Podría haber sido cierta esa posibilidad de que “El Caracazo” surgiera espontáneamente, pero también pudiera ser válida la argumentación en contrario, sobre todo porque una “espontaneidad” como aquella no era tan fácil que pudiera producirse. Todo movimiento social o político requiere de un liderazgo que lo dirija o, al menos, de una vanguardia que lo encabece, tal como lo ha registrado la historia casi siempre. Pensar que tales disturbios no tuvieron autores intelectuales resulta difícil de imaginar.
Hay que señalar, igualmente, que aquella reacción popular estuvo reducida a una parte del oeste de Caracas y ciertas zonas cercanas, pues el resto del país y las más importantes ciudades no se sumaron a esa eclosión capitalina, ni siquiera porque la televisión nacional mostró los saqueos “en vivo y en directo”. Esta circunstancia pudo haber facilitado la acción de quienes aparentemente promovieron tales hechos, si así hubiera sido el caso.
A estas alturas, insisto, no hay nada claro al respecto, aunque el chavismo desde siempre ha reivindicado “El Caracazo” como si hubiera sido una acción suya e, incluso, hace pocos días, al celebrar otro aniversario del infausto suceso, la cúpula del régimen insistió al respecto como una demostración de lo que serían capaces de hacer sus huestes si alguien osara enfrentarlos.
En todo caso, cinco días después, la calma volvió a Caracas pero a un costo humano, social, político y económico muy grande.

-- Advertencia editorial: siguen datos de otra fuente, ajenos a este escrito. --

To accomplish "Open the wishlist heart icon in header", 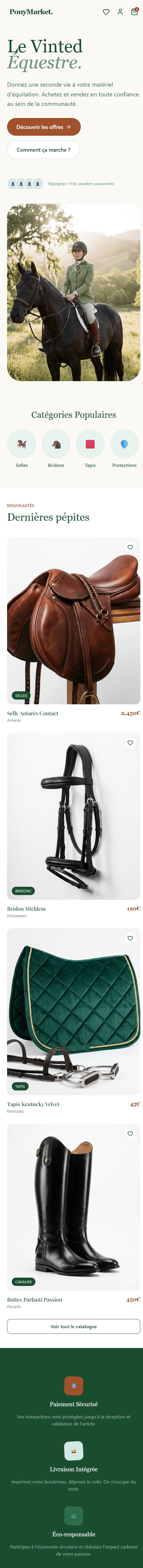I will (x=106, y=12).
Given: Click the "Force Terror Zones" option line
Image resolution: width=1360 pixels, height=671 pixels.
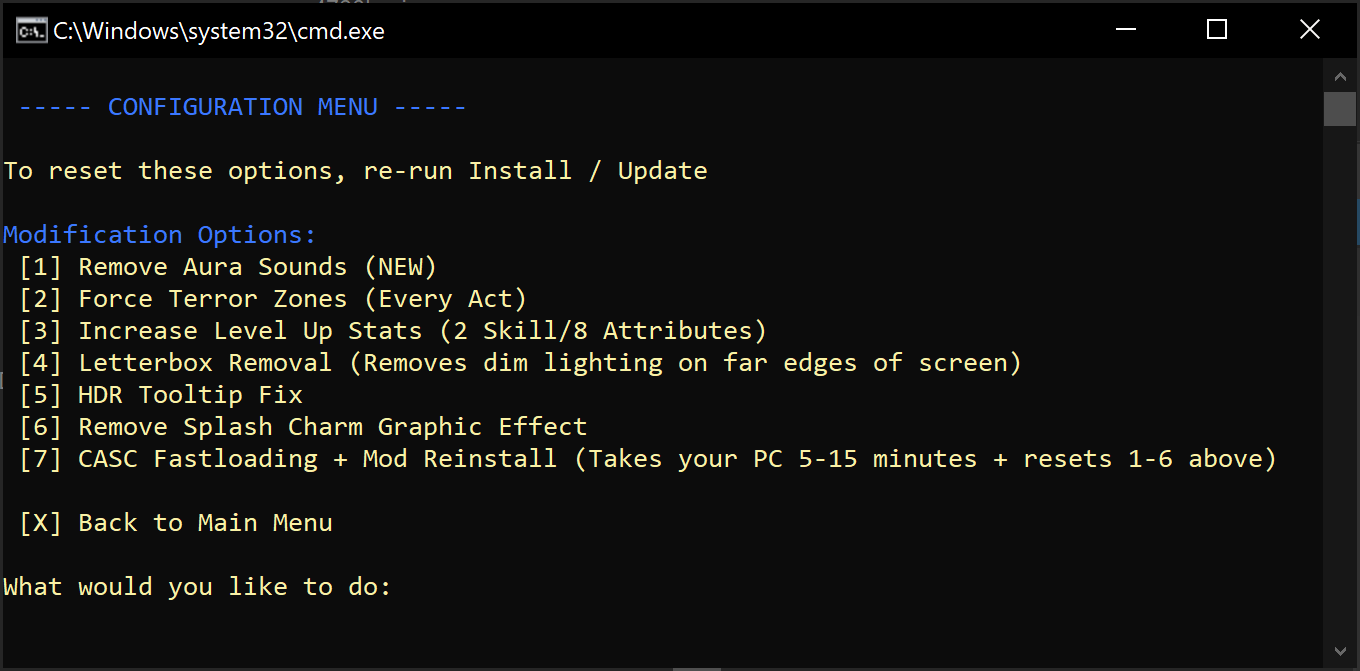Looking at the screenshot, I should click(x=272, y=299).
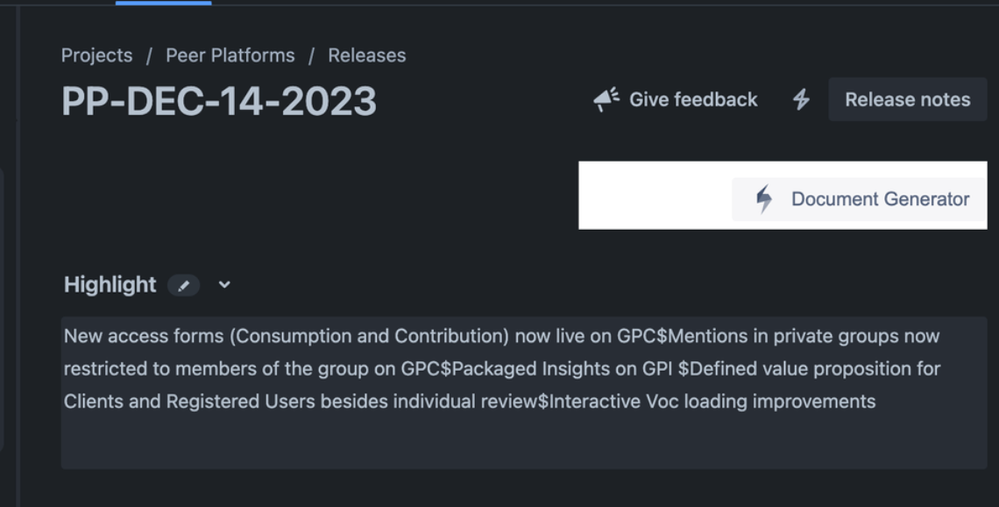Screen dimensions: 999x507
Task: Go to Projects breadcrumb link
Action: (97, 55)
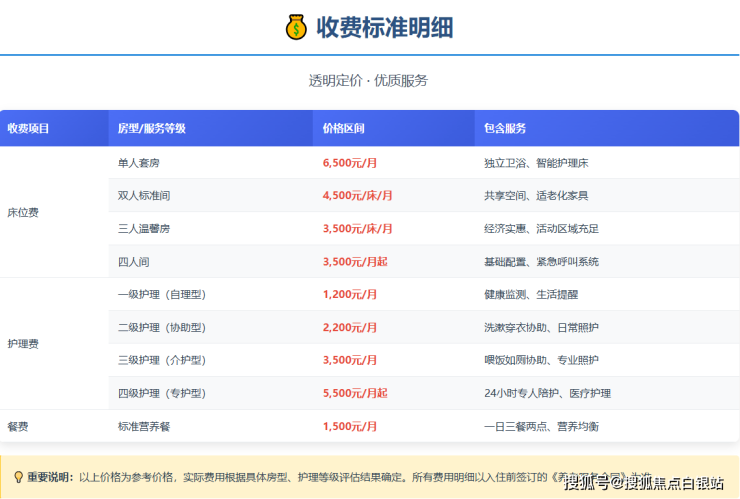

La ciudad capital semejaba un gigantesco basurero, un auténtico escenario de guerra, en medio de olores putrefactos y de una gran tristeza. De un sitio a otro, familias enteras buscaban desesperadamente a padres, hijos, esposos, esposas y amigos desaparecidos en aquellos turbulentos días.
Por si fuera poco, el desabastecimiento alimentario golpeó entonces a los ya aterrados habitantes capitalinos, en virtud de la casi absoluta falta de provisiones. Por supuesto que toda esta difícil situación estaba acompañada de brotes especulativos por parte de comerciantes y traficantes inescrupulosos. El transporte colectivo tardó varios días en normalizarse, así como las labores de aseo urbano y mantenimiento de la metrópolis. Los organismos de seguridad fueron declarados en emergencia ante aquel cuadro dramático de establecimientos, locales y centros comerciales saqueados, destruidos o incendiados.
El trauma psicológico experimentado por los venezolanos, a propósito de todos estos hechos de violencia, no sería superado fácilmente. El miedo y la desconfianza entre unos y otros se convertiría, a la postre, en un complejo colectivo que no se esfumaría tampoco rápidamente con el tiempo.
Aún hoy, 36 años después, no están claras las causas de aquel suceso que siguen siendo un enigma histórico. Y esta debería ser la vertiente para analizar ese fenómeno, calibrar su influencia posterior y estudiar sus innegables consecuencias sobre la historia venezolana de las últimas décadas.